# Written problem:
Please rewrite the listing lines between the one containing "Given: Open Sprite4" and the one containing "pyautogui.click(x=446, y=377)", inclusive, changing "dropdown" to "drop-down menu" and leaving everything else as it is. Give back only those lines, without the pictures.

----------

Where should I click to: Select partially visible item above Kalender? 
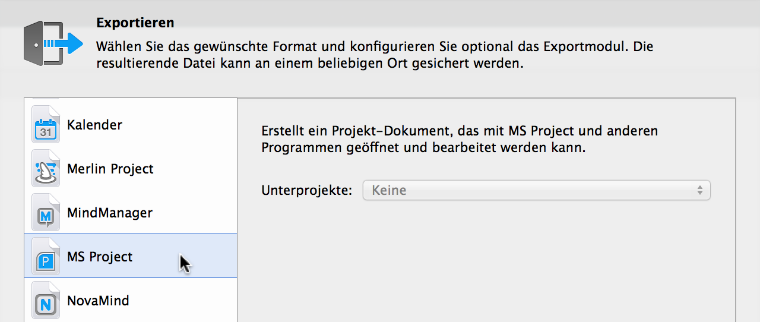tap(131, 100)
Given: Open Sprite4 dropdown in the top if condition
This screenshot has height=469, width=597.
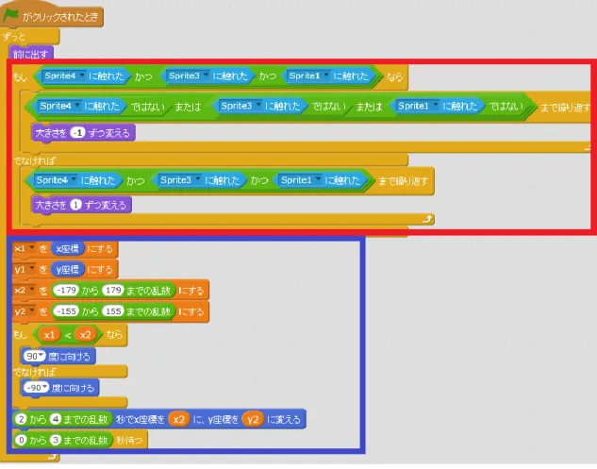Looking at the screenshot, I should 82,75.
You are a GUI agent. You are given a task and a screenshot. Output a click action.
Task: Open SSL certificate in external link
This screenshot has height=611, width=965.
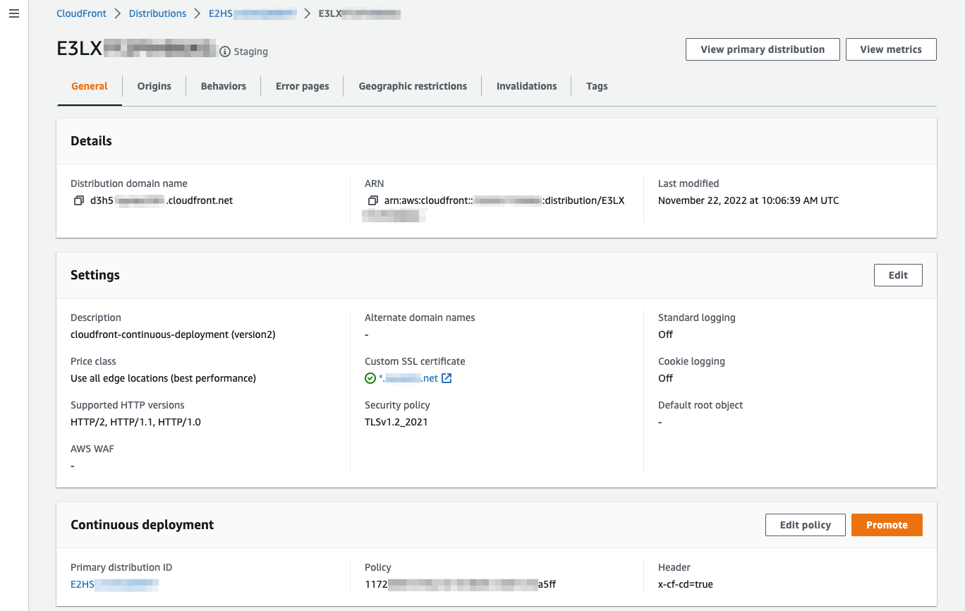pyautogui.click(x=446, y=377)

----------

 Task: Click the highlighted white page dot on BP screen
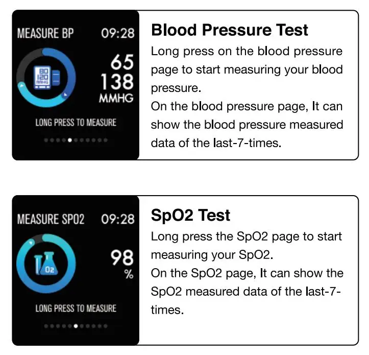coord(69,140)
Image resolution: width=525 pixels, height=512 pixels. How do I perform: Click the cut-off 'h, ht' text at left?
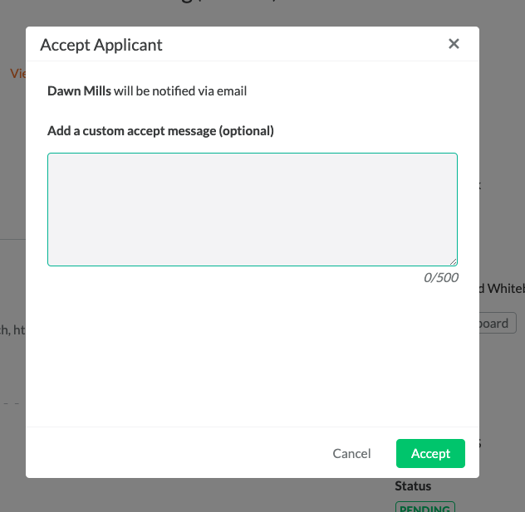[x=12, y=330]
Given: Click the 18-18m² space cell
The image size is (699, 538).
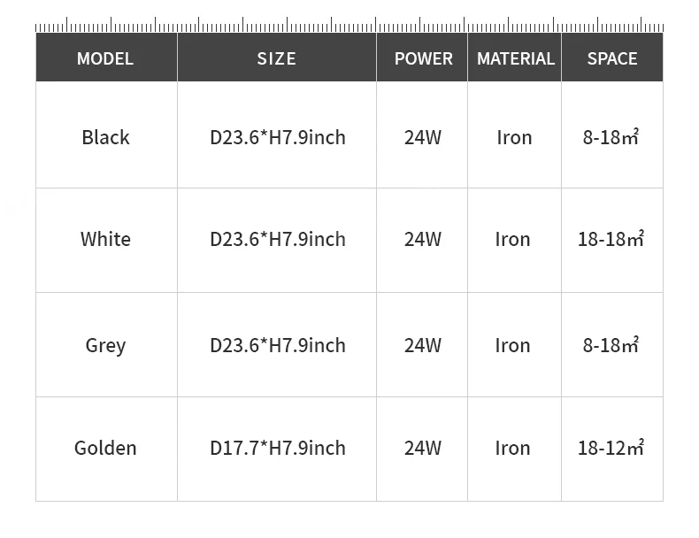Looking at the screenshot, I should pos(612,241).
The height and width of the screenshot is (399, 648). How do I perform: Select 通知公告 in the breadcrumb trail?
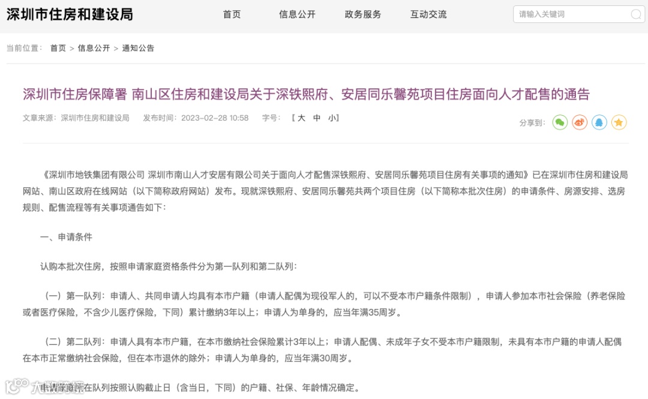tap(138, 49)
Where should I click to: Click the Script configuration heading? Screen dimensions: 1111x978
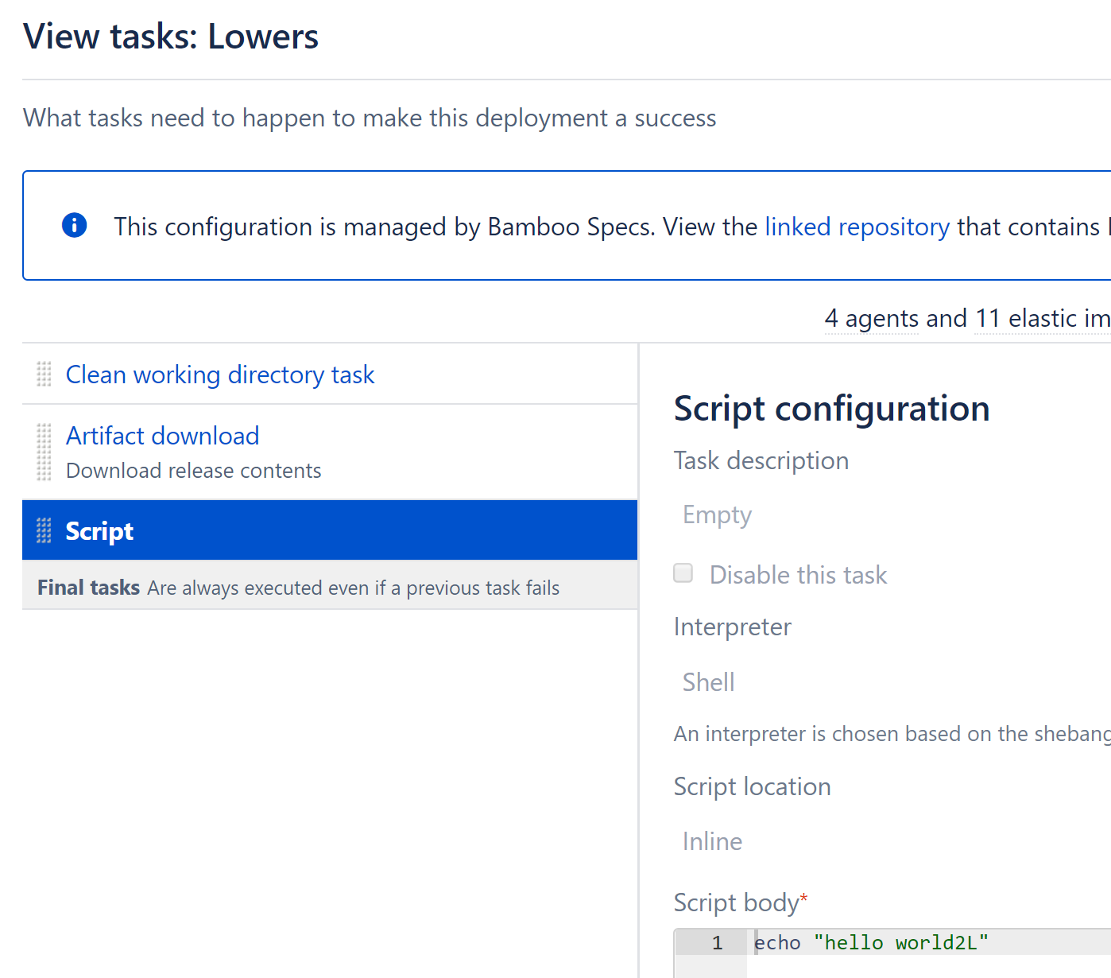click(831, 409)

----------

# Task answer:
Given: Open Sprite4 drop-down menu in the top if condition
This screenshot has height=469, width=597.
Looking at the screenshot, I should 82,75.
You are a GUI agent. You are given a task and a screenshot. Output a click action.
Task: Open SSL certificate in external link
This screenshot has height=611, width=965.
pyautogui.click(x=446, y=377)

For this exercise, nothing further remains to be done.